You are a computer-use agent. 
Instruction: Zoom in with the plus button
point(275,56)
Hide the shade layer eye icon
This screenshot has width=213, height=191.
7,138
——————————
_Task objective:_
Rewrite the rows above with "plus button" changed to "zoom-in button" and everything else left the same.

_Exercise solution:_
You are a computer-use agent. 
Instruction: Zoom in with the zoom-in button
point(275,56)
Hide the shade layer eye icon
This screenshot has width=213, height=191.
7,138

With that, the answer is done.